Options code in cvc5 is automatically generated by source .toml files where they are textually defined. Options are divided to several .toml file, for example according to the relevant theory. More details can be found in: https://github.com/cvc5/cvc5/blob/main/src/options/README

Documentation

The documentation at https://cvc5.github.io/docs/ is generated from the docs folder and covers the usage of cvc5 via one of its APIs or the command line. As this documentation is accumulated from APIs in different languages with different toolchains, you should always be aware of which toolchain is processing the particular piece of documentation you are writing.

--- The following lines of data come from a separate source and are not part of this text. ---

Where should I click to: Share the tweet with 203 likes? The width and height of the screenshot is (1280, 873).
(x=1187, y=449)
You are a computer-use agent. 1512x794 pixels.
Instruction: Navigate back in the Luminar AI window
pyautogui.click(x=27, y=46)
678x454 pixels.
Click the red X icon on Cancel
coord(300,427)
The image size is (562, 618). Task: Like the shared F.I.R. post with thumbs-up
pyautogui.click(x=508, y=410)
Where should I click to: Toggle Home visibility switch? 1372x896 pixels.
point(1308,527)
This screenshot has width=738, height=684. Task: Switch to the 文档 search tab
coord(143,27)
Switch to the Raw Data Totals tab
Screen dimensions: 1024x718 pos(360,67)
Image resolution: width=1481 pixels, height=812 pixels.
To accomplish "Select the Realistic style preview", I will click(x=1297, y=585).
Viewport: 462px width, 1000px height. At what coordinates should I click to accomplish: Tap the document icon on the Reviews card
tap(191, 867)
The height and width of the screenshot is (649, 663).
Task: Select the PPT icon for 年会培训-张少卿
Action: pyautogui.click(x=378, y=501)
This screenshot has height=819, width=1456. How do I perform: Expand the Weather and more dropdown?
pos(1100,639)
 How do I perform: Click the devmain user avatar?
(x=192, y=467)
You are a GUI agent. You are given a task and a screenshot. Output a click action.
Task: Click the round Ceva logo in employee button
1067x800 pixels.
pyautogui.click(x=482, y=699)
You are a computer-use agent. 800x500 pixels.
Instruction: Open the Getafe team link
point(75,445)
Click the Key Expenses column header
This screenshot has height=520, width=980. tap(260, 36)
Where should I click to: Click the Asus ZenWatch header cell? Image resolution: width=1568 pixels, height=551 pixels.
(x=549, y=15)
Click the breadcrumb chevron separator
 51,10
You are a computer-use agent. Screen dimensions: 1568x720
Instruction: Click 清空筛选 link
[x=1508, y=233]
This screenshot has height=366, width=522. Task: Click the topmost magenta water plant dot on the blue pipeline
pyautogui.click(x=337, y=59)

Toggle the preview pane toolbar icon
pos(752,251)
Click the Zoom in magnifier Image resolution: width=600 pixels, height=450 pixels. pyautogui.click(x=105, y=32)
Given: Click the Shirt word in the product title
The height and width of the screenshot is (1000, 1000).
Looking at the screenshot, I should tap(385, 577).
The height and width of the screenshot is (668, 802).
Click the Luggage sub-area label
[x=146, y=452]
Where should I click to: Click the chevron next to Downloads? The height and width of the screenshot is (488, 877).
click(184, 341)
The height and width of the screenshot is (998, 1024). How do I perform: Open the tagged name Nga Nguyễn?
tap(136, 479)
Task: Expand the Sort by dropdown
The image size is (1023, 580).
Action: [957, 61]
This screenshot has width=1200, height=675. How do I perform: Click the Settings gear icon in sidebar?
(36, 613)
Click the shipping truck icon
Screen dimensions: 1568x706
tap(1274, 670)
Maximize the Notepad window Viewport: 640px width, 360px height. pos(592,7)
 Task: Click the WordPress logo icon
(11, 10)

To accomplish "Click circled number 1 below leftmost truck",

Core documentation (Sphinx)

All documentation that lives in the docs folder is written in *.rst files in the reStructuredText format and directly processed by Sphinx. See https://www.sphinx-doc.org/en/master/ for general information. The different APIs are made available via language-specific toolchains and can be linked via "domains", e.g. :cpp:class: for a C++ class. We have a few custom Sphinx extensions:

  • examples is used for the examples. For a particular example, it renders one tab per language the example is available in and provides syntax highlighting. It heavily relies on the sphinx_tabs extension.

  • include_build_file allows to include rst files from the build folder, i.e., documentation sources that has been automatically generated by the build system, e.g., for command line options. This is necessary as Sphinx does not support multiple source folders.

C++ API (doxygen / breathe)

The C++ API sources are parsed with doxygen, which is configured to only produce xml output. This xml output is then used by the Sphinx extension breathe. Typically, we have one rst file for an API class (and associated helper classes) that uses .. doxygenclass:: to render the class documentation.

When writing documentation in the C++ API, be aware that these comments are processed by doxygen, not by Sphinx!

Python API (Sphinx / autodoc)

Sphinx supports python natively (via the autodoc extension). autodoc requires the python library to be built and then generates the documentation from the docstrings exposed by the library.